Va notato, tuttavia, che, sebbene limitata, la democrazia liberale non è un'illusione. Soprattutto negli ultimi cento anni, l'esistenza della democrazia nello spazio politico ha consentito l'adozione di politiche pubbliche di protezione sociale (sanità, istruzione, pensione pubblica) e dei diritti del lavoro, sociali e culturali che si sono tradotte in importanti traguardi e miglioramenti concreti nella vita per classi popolari e gruppi sociali soggetti al dominio capitalista, razzista e sessista. In altre parole, nella migliore delle ipotesi, la democrazia liberale ha reso possibile ridurre la brutalità del potere grezzo del socialfascismo.

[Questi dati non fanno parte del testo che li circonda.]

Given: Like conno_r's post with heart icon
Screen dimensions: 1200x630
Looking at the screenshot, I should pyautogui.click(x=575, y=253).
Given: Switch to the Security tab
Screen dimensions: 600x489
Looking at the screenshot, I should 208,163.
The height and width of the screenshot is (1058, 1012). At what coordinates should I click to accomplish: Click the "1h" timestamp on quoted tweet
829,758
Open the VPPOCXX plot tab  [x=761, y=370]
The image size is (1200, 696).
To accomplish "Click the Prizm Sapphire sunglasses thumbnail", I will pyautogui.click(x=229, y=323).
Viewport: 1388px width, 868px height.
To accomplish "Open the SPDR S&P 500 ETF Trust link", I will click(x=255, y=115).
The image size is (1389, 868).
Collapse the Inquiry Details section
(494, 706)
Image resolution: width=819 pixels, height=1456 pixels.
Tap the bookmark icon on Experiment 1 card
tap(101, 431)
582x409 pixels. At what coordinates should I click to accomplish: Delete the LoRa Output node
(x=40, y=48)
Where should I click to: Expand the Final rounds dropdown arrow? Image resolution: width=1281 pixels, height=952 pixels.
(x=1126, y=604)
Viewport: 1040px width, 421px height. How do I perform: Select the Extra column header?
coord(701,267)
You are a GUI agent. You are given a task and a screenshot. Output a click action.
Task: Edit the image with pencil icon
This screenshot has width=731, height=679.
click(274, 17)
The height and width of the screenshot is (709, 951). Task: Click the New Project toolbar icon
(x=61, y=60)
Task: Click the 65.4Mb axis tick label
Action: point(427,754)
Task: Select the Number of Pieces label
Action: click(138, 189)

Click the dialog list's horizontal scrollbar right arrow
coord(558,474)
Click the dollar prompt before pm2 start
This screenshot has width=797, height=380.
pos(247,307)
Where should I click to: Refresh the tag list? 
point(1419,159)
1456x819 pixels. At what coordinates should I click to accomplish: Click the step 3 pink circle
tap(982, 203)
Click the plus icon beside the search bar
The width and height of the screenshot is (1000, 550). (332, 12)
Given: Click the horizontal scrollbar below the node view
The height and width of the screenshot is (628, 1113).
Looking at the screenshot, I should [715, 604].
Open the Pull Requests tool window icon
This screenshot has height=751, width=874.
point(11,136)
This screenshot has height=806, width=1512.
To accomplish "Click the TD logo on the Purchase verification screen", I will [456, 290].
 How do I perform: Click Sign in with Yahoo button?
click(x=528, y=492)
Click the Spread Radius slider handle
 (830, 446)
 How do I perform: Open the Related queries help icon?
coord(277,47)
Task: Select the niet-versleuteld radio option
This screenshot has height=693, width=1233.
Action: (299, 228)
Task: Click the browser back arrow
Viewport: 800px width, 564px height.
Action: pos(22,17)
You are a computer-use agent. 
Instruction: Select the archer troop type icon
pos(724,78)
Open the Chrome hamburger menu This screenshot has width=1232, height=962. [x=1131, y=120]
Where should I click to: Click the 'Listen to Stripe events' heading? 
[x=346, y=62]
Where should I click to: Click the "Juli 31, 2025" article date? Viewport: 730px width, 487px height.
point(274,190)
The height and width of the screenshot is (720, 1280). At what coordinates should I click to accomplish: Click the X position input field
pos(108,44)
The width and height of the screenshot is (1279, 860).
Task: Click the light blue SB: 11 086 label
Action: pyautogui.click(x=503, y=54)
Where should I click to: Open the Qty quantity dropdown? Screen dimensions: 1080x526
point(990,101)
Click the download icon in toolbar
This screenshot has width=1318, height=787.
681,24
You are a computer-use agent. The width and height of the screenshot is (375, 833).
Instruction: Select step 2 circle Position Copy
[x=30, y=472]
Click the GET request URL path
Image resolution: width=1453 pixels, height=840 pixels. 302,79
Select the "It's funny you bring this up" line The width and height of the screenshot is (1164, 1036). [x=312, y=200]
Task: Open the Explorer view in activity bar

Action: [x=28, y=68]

L'attuale prevalere del potere grezzo è di cattivo auspicio e rappresenta una sfida enorme per la democrazia liberale. Alla radice del potere crudo contemporaneo ci sono il neoliberismo e l'estrema destra, una miscela tossica che sta colpendo il cuore della democrazia liberale, dei diritti civili e politici, dopo aver ridotto al minimo la protezione sociale ei diritti sociali. È un processo di distruzione della democrazia, a volte lento ea volte veloce, che inietta componenti e logiche dittatoriali nella pratica concreta dei regimi democratici. Sta emergendo un nuovo tipo di regime politico, un regime ibrido che combina discorsi e pratiche dittatoriali (apologia della violenza, creazione caotica e opportunistica di nemici, insulto impunito di organi sovrani eletti, disobbedienza attiva alle decisioni giudiziarie, richiesta di intervento golpista da parte delle forze armate ) con pratiche democratiche. Un mostro? Una cosa è certa: la democrazia liberale non è una vera democrazia, ma è una condizione necessaria (anche se non sufficiente) per raggiungere una vera democrazia.

*Boaventura de Sousa Santos è professore ordinario presso la Facoltà di Economia dell'Università di Coimbra. Autore, tra gli altri libri, di La fine dell'impero cognitivo (Autentico).